In six-hour testimony, ex-PM admits he should have clarified reports of 45-minute claim but denies deception

Tony Blair gives evidence at Iraq Inquiry

Tony Blair at the Iraq inquiry in London. Photograph: EPA

The threat

The Chilcot inquiry heard that Tony Blair's "mindset" dramatically changed on 11 September 2001. The attacks had a profound influence on his approach to risks and threats, including now from Iran, a country he named on numerous occasions. "The crucial thing after September 11 was the calculus of risk changed," he said in his opening evidence. "I never regarded September 11 as an attack on America, I regarded it as an attack on us."

He made clear, therefore, that it did not matter there was no evidence of any link between Saddam Hussein and al-Qaida: Britain, and the US, could no longer tolerate the risk posed by countries that had, or wanted to acquire, weapons of mass destruction.

September 11 "completely changed our assessment of where the risks lay", Blair told the inquiry. He added: "The primary consideration for me was to send an absolutely powerful message after September 11 – if you were a regime engaged in WMD, you had to stop." That was particularly the case with "brutal" regimes. "The nature of the regime did make a difference to the nature of the WMD threat," Blair insisted.

He said that was why "today" he believed Iran, a country "linked up with terrorist groups", posed a particularly dangerous threat. He referred to intelligence on Saddam's plans to acquire nuclear weapons. He added: "We face the same problem about Iran today."

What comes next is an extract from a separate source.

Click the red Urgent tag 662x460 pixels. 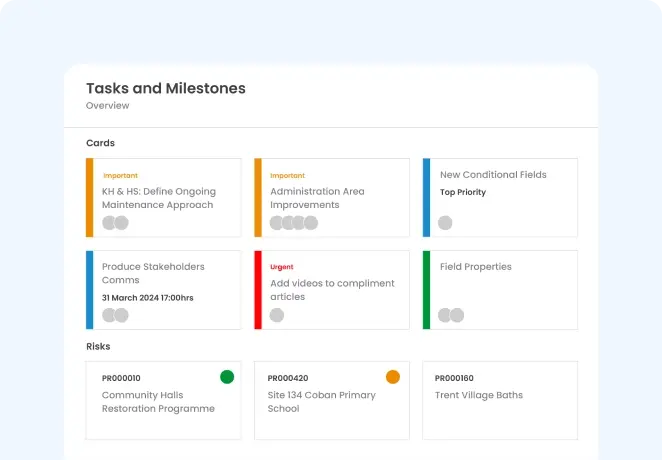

The former prime minister persisted with the theme of combined risks and threats when he was asked why he believed the time had come to invade Iraq in March 2003. He replied: "It's a judgment we had to make. After September 11, I wasn't willing to run that risk … it is not about a lie, a deception, a conspiracy. It is a decision. Could we take that risk? … what this is all about is a risk." RNT

Regime change

Blair dismissed the distinction between disarming Iraq and regime change, an issue at the heart of the widespread view that the invasion would be illegal.

His legal advice, including that from Lord Goldsmith, the attorney general, was that regime change, as a stated objective of military action, would be unlawful.

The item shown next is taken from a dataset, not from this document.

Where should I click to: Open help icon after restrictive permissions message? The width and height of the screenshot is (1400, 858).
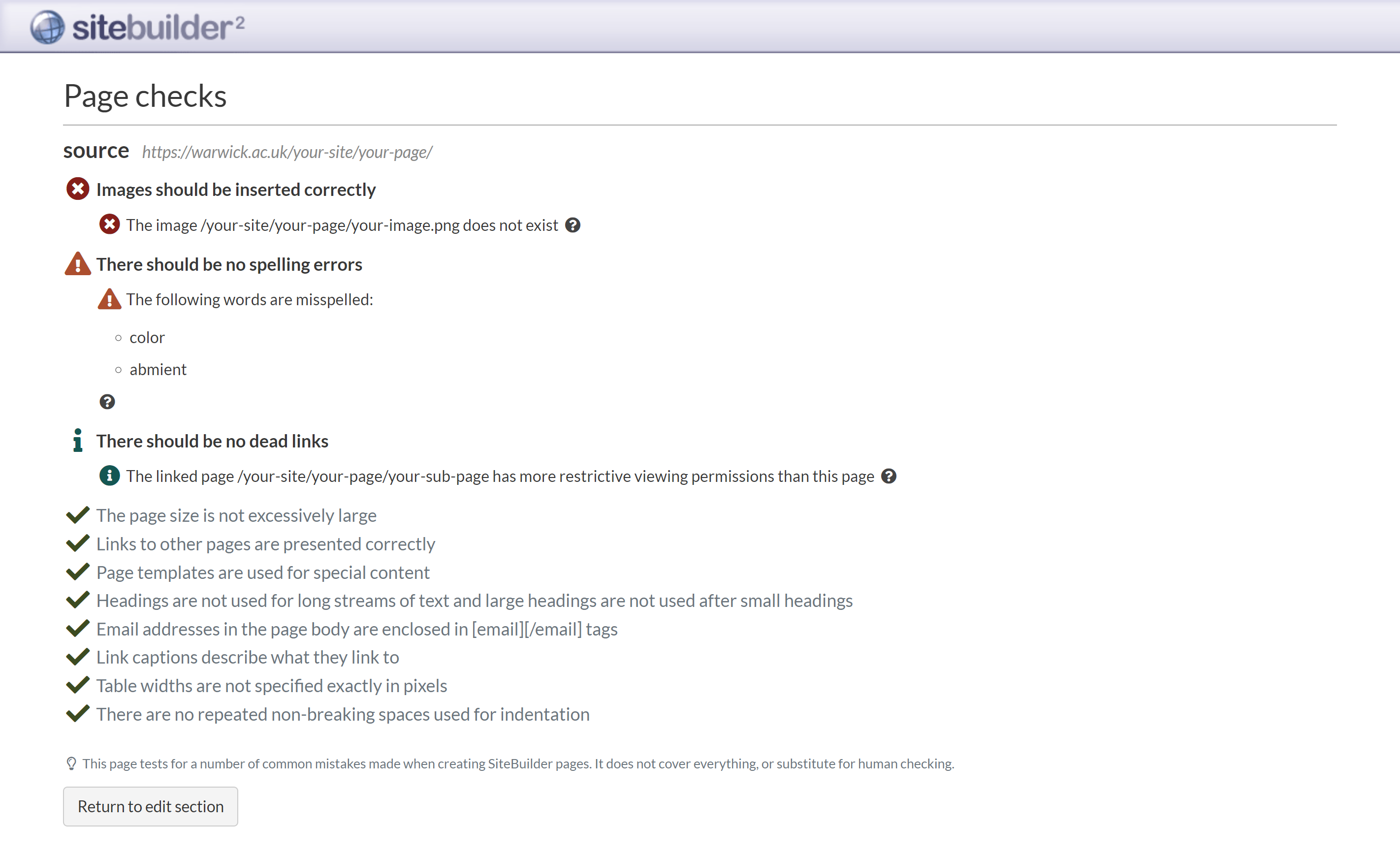pyautogui.click(x=889, y=476)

"There is a danger of making a binary distinction between regime change and WMD," Blair told the inquiry. "The nature of the regime did make a difference to the nature of the threat."

The two issues merged, Blair suggested, as did the two threats of WMD and terrorism. The inquiry has heard that ministers in public insisted that disarmament, not regime change, was the aim first of UN diplomacy; then, if that did not work – and Blair made it clear that neither he nor Bush thought it would – an invasion of Iraq.

Blair suggested there was no difference between toppling Saddam and disarming him because one could not happen without the other. Already, in early 2002, "the option of removing Saddam was there", he said. When he met Bush in Texas in April 2002, he assured him that if UN diplomacy failed "we would be with him". Blair continued: "If the UN route failed then my view was it had to be dealt with."

He brushed aside his statement during a BBC interview that he thought it would have been right to remove Saddam even if he had known he had no WMD. He told the inquiry: "Obviously, all I was saying was you cannot describe the nature of the threat in the same way if we knew then what we know now. It was in no sense a change of position." RNT

Relations with US

More than once Blair referred to a special relationship between Britain and the US and between a British prime minister and a US president.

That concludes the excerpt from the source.